SUPREME COURT OF THE STATE OF NEW YORK APPELLATE DIVISION SECOND JUDICIAL DEPARTMENT
February 10, 2009
THE PEOPLE, ETC., RESPONDENT,
CHRISTOPHER CHANDLER, APPELLANT.
Appeal by the defendant from a judgment of the Supreme Court, Kings County (Parker, J., at trial, and Henry, J., at sentencing), rendered April 23, 2007, convicting him of robbery in the third degree, upon a jury verdict, and imposing sentence.
Published by New York State Law Reporting Bureau pursuant to Judiciary Law § 431.
This opinion is uncorrected and subject to revision before publication in the Official Reports.

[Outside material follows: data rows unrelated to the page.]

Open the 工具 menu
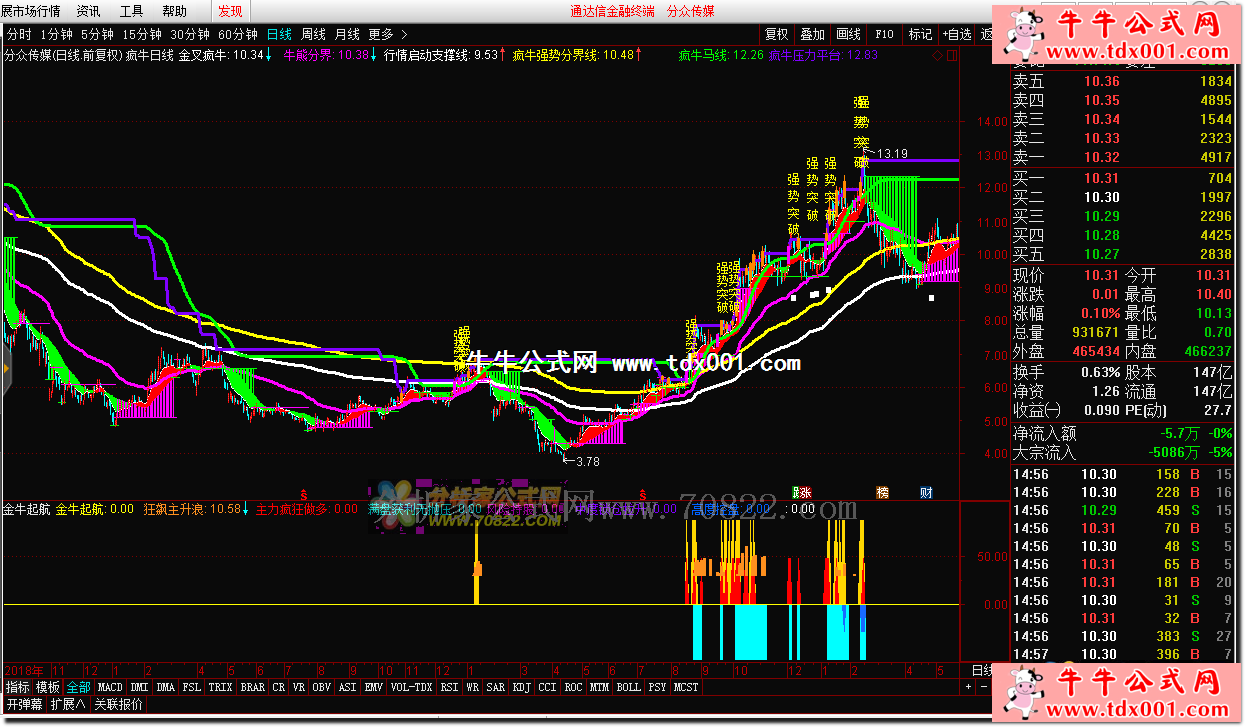1246x727 pixels. [131, 11]
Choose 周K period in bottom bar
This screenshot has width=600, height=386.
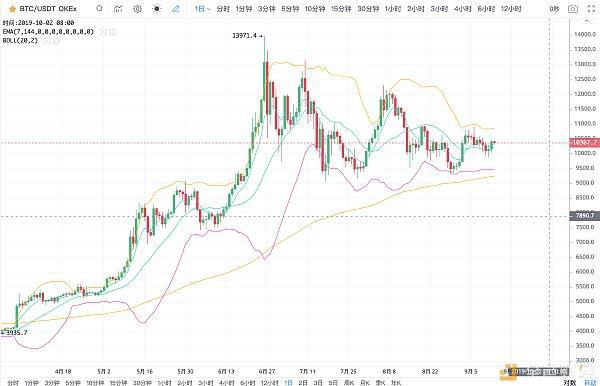(349, 383)
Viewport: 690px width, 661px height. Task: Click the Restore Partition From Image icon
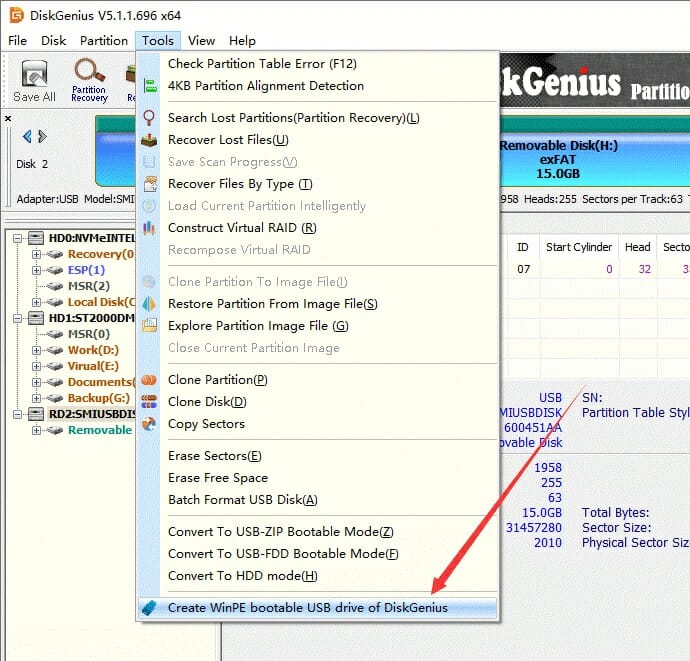(150, 304)
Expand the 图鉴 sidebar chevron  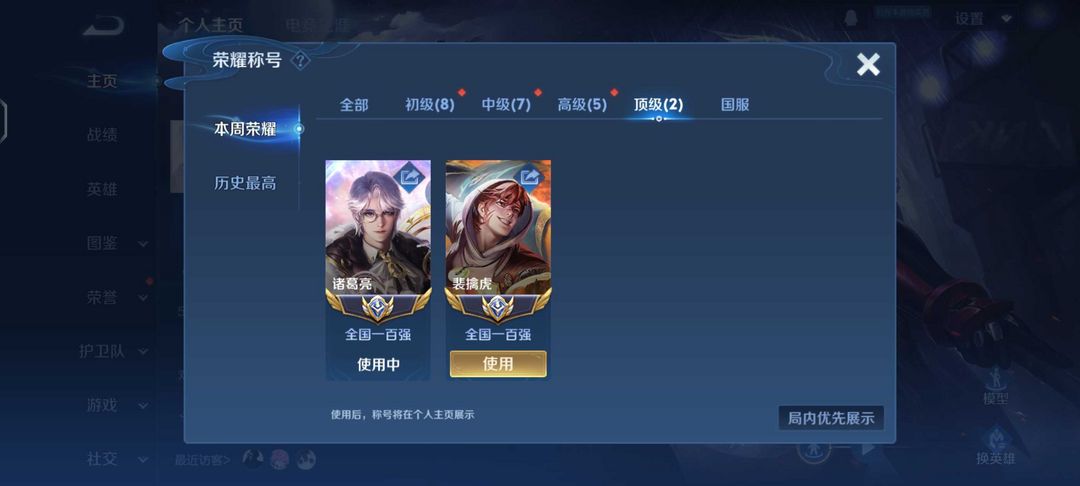pos(143,244)
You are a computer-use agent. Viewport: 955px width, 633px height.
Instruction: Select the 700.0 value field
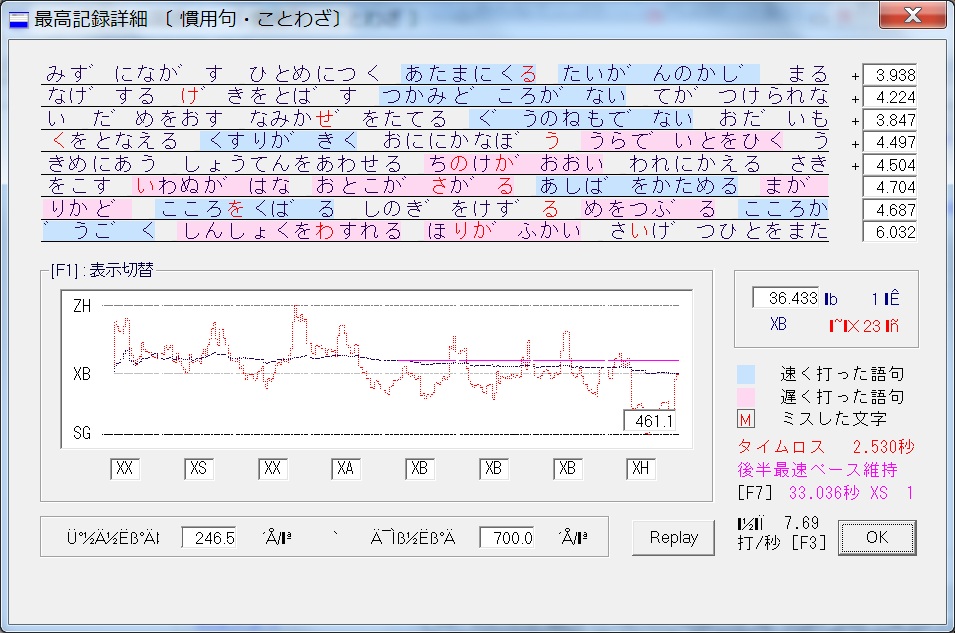point(506,538)
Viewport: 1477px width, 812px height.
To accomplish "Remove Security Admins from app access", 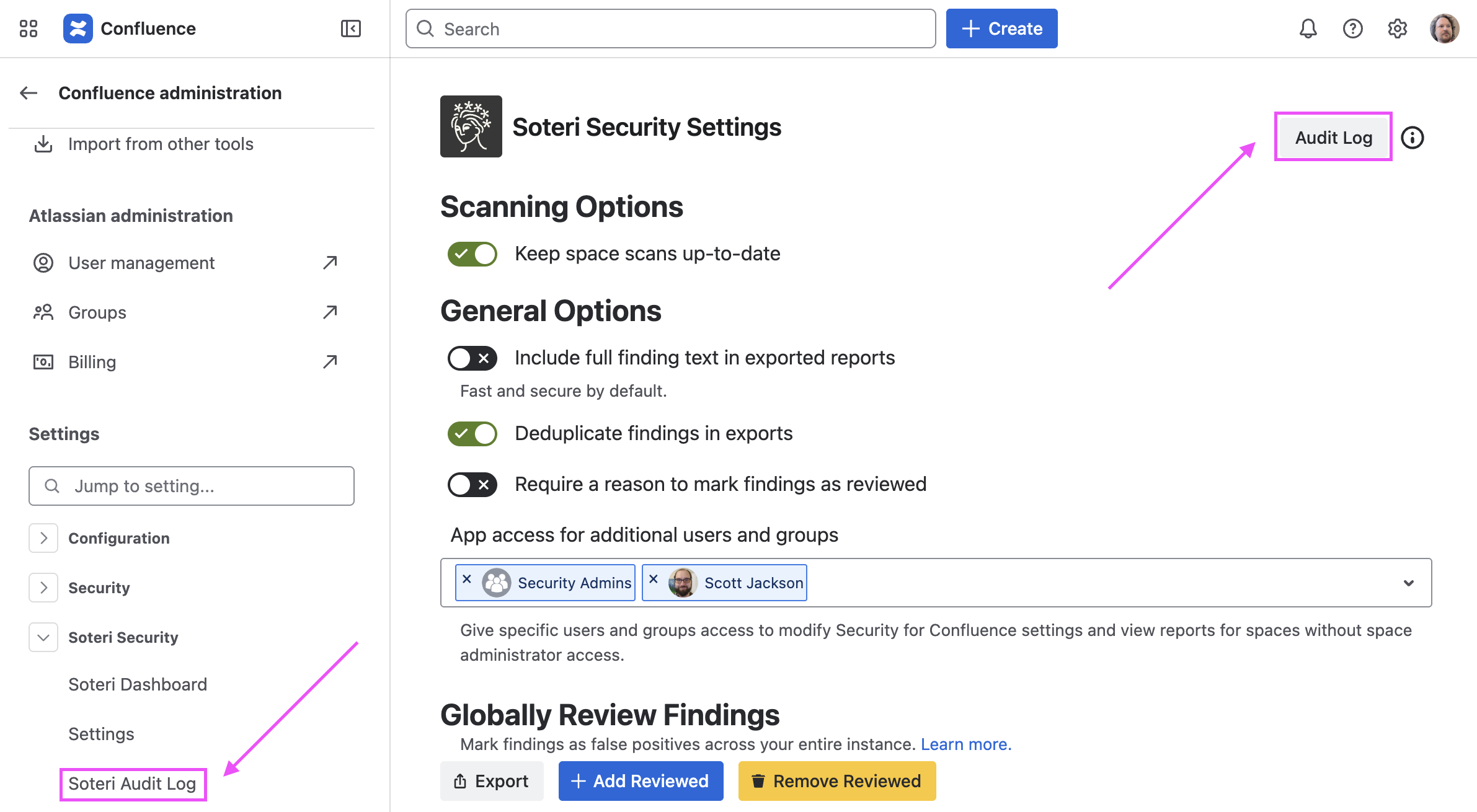I will (467, 580).
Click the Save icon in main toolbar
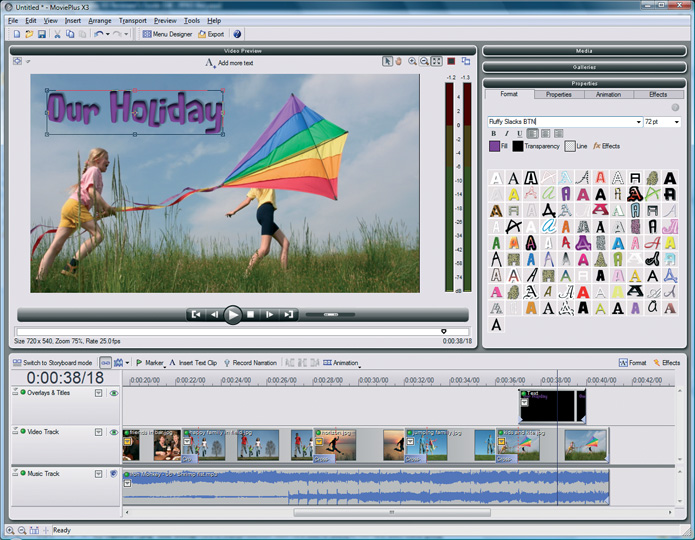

WILLIAM F. MASTRO, J.P., ANITA R. FLORIO, JOSEPH COVELLO and ARIEL E. BELEN, JJ.
(Ind. No. 4620/06)
DECISION & ORDER
ORDERED that the judgment is affirmed.
The defendant contends that the Supreme Court erred in admitting into evidence the testimony of a police detective that the detective identified him as a suspect after engaging in a conversation with two individuals who were not called as witnesses, and undertaking further detective work. However, the contention is without merit since the testimony was not offered for its truth, but rather to explain police actions and the sequence of events leading to the defendant's arrest (see People v Tosca, 98 NY2d 660; People v Reynolds, 46 AD3d 845; People v Monroe, 216 AD2d 494). Furthermore, contrary to the defendant's contention, the challenged testimony did not implicate the defendant as the perpetrator of the crime (see People v Nicholas, 1 AD3d 614).
The defendant's contention that the detective's testimony violated his rights under the Confrontation Clause of the Sixth Amendment to the United States Constitution is unpreserved for appellate review (see CPL 470.05; People v Crawford, 54 AD3d 961, 962; People v Johnson, 40 AD3d 1011, 1012) and, in any event, is without merit (see Crawford v Washington, 541 US 36, 59 n 9; People v Reynoso, 2 NY3d 820, 821; People v Davis, 23 AD3d 833, 834-835; cf. People v Berry, 49 AD3d 888).
MASTRO, J.P., FLORIO, COVELLO and BELEN, JJ., concur.